EXERCISE OBJECTIVE
Reproduce verbatim every entry from the line containing "Given: Click the 广州富力 team logo" down to the line containing "Toggle MSFT slice", with both of those lines included.

^^^^^^^^^^^^^^^^

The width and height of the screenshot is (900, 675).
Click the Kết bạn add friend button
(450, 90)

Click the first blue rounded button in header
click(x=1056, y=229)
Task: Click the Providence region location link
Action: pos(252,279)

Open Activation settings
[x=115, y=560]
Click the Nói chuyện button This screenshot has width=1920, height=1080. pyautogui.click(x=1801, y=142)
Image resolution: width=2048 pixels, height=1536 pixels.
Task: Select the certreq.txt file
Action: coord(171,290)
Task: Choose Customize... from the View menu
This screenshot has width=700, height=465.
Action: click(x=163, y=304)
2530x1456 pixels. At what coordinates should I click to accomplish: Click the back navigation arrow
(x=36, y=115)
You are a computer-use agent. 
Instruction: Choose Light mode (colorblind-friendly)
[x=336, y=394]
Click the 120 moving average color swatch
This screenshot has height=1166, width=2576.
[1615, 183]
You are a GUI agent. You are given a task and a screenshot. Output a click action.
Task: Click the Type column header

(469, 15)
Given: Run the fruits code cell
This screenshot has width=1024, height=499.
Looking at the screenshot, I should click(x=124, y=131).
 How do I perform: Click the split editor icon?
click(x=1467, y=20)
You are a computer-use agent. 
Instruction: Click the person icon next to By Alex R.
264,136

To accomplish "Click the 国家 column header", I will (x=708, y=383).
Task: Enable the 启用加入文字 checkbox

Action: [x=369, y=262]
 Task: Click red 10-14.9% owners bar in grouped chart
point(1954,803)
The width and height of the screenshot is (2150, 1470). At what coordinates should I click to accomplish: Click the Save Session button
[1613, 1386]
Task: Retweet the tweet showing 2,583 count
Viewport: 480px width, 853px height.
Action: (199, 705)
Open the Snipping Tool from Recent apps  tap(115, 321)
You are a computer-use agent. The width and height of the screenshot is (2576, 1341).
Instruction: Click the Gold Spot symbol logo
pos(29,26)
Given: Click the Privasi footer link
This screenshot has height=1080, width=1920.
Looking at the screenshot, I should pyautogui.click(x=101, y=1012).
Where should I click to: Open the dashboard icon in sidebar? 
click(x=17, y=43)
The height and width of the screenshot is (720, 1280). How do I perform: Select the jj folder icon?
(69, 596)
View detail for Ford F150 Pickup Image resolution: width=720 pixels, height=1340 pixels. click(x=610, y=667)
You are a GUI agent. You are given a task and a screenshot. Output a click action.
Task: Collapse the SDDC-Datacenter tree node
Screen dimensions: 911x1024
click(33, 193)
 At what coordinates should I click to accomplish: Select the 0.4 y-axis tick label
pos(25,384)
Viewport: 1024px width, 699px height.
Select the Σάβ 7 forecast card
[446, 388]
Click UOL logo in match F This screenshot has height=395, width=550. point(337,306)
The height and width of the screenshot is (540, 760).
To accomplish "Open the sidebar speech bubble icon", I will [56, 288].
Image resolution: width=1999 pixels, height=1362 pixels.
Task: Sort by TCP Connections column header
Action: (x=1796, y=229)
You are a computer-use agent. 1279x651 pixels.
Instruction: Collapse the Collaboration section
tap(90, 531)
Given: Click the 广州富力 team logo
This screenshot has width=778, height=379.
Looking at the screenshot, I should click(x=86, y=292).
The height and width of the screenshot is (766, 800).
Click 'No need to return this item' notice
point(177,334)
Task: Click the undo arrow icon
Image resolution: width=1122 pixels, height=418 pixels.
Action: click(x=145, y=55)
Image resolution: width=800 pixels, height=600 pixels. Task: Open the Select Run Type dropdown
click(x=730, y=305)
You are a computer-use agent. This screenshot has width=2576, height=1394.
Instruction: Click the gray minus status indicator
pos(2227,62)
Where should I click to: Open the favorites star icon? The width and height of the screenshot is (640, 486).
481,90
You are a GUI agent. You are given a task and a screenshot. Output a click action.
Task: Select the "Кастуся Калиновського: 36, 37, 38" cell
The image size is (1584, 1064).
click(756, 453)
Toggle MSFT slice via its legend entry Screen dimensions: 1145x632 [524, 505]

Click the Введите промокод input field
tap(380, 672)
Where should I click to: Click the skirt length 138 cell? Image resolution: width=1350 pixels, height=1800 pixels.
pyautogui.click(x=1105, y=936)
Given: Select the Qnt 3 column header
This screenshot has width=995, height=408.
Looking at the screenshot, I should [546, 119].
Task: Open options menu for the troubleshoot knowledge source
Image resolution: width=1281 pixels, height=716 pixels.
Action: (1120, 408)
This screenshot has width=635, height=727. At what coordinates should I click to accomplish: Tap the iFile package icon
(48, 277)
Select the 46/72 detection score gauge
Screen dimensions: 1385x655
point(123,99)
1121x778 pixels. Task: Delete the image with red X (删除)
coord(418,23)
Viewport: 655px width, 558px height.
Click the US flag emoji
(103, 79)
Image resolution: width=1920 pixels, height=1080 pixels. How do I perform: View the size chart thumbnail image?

^^^^^^^^^^^^^^^^

TASK OUTPUT
Given: Click the 广州富力 team logo
This screenshot has width=778, height=379.
Looking at the screenshot, I should click(x=86, y=292).
The height and width of the screenshot is (766, 800).
Click 'No need to return this item' notice
point(177,334)
Task: Click the undo arrow icon
Image resolution: width=1122 pixels, height=418 pixels.
Action: click(x=145, y=55)
Image resolution: width=800 pixels, height=600 pixels. Task: Open the Select Run Type dropdown
click(x=730, y=305)
You are a computer-use agent. This screenshot has width=2576, height=1394.
Instruction: Click the gray minus status indicator
pos(2227,62)
Where should I click to: Open the favorites star icon? The width and height of the screenshot is (640, 486).
481,90
You are a GUI agent. You are given a task and a screenshot. Output a click action.
Task: Select the "Кастуся Калиновського: 36, 37, 38" cell
The image size is (1584, 1064).
click(756, 453)
Toggle MSFT slice via its legend entry Screen dimensions: 1145x632 [524, 505]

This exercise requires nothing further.